1. Data flow in MapReduce
(1) The simplest process: map-reduce
(2) The process of customizing the partitioner to send the results of the map to the specified reducer: map-partition-reduce
(3) added a reduce (optimization) process at the local advanced Time: map-combin (local reduce)-partition-reduce
2. The concept and use of partition in MapReduce.
(1) Principle and function of partition
What reducer do they assign to the map after they get the records? The default distribution method used by Hadoop is distributed based on hash values, but in practice this is not very efficient or performs the task as we ask. For example, after partition processing, the reducer of one node is assigned to 20 records, the other is allocated 10W million, just imagine how efficient this situation is. Or, we want to process the resulting file according to a certain pattern of output, assuming that there are two reducer, we want the final result in the part-00000 stored in the "H" is the result of the record, part-00001 store the other beginning of the results, These default partitioner are not to be done. Therefore, we need to customize partition to choose the record reducer according to our own requirements. Custom Partitioner is simple, as long as you customize a class, and inherit the Partitioner class, overriding its Getpartition method is good, when used by calling the job's setpartitionerclass to specify can be
The results of the map will be distributed to reducer via partition. Mapper results, may send to combiner do merge, combiner in the system does not have their own base class, but with reducer as the base class of combiner, their external function is the same, but the use of the location and use of the context is not the same. Mapper final processing of the key value to <key, Value>, is to send to the reducer to merge, when the merger, there is the same key/value pair will be sent to the same reducer that. Which key to which reducer the allocation process, is stipulated by Partitioner. It has only one method,
Getpartition (text key, text value, int numpartitions)

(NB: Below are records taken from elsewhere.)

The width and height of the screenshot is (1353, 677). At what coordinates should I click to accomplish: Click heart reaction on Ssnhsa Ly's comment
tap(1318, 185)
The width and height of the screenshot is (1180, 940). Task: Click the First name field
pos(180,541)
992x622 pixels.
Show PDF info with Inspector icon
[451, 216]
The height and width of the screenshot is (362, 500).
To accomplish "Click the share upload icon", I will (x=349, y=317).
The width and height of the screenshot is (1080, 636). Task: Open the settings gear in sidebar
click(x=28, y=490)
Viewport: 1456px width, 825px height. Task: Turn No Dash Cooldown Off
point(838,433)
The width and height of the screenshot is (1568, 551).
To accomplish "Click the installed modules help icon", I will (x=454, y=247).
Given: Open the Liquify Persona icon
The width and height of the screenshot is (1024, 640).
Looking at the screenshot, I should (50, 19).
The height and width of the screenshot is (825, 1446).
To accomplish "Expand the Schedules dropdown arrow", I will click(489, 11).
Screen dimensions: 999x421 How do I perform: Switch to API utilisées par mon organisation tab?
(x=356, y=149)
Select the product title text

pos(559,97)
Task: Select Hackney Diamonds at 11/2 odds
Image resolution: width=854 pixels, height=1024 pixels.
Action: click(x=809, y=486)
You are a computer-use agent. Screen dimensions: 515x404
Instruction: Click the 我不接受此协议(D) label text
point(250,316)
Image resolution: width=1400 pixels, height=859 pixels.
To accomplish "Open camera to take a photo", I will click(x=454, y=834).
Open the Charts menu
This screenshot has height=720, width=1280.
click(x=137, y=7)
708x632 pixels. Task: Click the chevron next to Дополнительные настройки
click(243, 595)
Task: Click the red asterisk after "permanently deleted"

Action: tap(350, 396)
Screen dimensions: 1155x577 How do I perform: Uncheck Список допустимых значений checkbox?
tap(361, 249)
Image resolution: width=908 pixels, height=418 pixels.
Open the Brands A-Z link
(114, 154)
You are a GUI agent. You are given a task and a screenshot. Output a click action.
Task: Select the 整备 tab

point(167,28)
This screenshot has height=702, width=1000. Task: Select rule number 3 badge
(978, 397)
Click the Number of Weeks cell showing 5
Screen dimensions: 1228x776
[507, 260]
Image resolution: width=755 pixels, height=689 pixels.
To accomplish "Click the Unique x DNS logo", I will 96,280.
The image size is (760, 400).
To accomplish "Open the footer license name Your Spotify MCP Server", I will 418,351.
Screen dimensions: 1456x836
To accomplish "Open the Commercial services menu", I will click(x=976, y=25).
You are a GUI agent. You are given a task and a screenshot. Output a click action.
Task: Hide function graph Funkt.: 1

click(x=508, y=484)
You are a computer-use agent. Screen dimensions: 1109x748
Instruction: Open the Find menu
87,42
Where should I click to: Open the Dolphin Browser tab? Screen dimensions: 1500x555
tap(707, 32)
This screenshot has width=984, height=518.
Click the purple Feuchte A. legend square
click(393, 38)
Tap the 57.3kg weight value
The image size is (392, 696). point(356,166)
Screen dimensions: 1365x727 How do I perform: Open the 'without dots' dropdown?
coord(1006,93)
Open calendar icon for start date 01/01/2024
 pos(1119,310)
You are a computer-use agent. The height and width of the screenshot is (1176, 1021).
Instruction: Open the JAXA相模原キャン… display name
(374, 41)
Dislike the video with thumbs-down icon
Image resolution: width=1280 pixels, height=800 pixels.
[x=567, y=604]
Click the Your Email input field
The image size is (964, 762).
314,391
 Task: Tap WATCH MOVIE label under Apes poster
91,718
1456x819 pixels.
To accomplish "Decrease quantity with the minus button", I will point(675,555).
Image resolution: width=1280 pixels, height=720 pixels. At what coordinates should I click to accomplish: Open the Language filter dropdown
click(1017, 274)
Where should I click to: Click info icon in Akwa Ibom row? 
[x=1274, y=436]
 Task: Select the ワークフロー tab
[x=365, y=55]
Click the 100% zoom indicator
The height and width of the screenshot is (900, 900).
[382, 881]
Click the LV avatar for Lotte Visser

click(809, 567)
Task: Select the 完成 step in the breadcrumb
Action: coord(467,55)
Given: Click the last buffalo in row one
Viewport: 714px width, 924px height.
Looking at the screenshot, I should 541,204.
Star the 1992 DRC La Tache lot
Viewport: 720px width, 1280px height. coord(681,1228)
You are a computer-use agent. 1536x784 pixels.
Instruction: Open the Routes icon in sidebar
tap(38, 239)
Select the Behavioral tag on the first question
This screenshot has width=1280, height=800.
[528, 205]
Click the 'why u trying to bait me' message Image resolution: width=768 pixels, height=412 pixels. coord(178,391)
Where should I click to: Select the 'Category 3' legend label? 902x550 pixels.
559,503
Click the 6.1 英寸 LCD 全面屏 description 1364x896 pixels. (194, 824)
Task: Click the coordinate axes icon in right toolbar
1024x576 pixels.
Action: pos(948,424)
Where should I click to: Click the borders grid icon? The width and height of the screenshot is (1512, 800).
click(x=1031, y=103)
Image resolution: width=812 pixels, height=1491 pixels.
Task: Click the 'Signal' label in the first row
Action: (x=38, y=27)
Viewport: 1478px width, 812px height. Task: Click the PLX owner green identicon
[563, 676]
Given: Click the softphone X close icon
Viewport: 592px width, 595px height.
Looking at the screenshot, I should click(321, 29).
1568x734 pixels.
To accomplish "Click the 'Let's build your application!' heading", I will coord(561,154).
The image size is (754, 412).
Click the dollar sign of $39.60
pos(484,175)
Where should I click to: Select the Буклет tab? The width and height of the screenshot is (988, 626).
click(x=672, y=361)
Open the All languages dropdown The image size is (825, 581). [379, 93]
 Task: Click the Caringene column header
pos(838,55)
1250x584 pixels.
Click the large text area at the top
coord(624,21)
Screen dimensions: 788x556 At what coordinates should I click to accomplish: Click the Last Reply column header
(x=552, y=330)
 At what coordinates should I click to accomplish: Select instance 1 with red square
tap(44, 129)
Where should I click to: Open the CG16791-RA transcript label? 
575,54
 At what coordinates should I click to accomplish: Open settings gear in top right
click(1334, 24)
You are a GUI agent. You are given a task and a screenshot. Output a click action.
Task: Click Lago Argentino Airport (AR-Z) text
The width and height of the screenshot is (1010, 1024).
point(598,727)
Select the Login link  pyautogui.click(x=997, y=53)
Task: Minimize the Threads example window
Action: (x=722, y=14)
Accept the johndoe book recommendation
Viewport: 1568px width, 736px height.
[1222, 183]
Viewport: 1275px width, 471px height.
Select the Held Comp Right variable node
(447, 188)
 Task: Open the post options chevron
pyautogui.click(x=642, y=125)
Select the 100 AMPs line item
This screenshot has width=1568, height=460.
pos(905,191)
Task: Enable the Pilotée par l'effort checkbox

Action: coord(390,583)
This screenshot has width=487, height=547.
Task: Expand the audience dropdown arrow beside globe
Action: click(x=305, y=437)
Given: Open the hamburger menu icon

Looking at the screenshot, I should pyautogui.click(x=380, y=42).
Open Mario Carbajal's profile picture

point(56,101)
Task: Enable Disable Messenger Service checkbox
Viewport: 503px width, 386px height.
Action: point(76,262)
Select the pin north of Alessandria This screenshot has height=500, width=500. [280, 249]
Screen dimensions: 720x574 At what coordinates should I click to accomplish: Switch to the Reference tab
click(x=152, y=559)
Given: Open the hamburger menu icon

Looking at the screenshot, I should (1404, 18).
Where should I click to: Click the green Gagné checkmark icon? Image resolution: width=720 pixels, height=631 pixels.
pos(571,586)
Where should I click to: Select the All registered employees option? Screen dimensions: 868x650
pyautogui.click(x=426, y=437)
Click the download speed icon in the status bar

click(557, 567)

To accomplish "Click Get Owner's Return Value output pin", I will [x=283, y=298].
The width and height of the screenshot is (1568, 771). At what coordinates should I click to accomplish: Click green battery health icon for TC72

The input is the result of map to the number of <key, value>, and reducer, and the output is the assigned reducer (integer number). is to specify the key value of the MAPPR output to which reducer go up. The system default Partitioner is Hashpartitioner, it takes the hash value of key to modulo the number of reducer, obtains the corresponding reducer. This guarantees that if there is the same key value, it must be assigned to the same reducre. If there are n reducer, the number is 0,1,2,3 ... (N-1).
(2) Use of partition
What is the need for partitioning to produce a globally ordered file using Hadoop? The simplest approach is to use a partition, but the method is extremely inefficient when working with large files, because a machine must process all output files, thereby completely losing the benefits of the parallel architecture provided by MapReduce. In fact, we can do this by first creating a series of well-ordered files, followed by concatenating the files (similar to the merge sort), and finally getting a globally ordered file. The main idea is to use a partitioner to describe the output of global sorting. Let's say we have 1000 1-10000 data, run 10 ruduce tasks, and if we run partition, we can allocate the data in 1-1000 to the first reduce and 1001-2000 of the data to the second reduce, And so on That is, the data allocated by the nth reduce is all greater than the data in the n-1 reduce. In this way, each reduce comes out of order, we just want all the cat output files to become a large file, it is orderly
The basic idea is this, but now there is a question of how the interval of data is divided, the amount of data is large, and we do not know the distribution of data in the case. A relatively simple method is sampling, if there are 100 million of the data, we can sample data, such as taking 10,000 data samples, and then the sampling data to be divided into intervals. In Hadoop, patition we can replace the default partition with Totalorderpartitioner. Then pass the result of the sample to him and you can implement the partition we want. At the time of sampling, we can use several sampling tools of Hadoop, Randomsampler,inputsampler,intervalsampler.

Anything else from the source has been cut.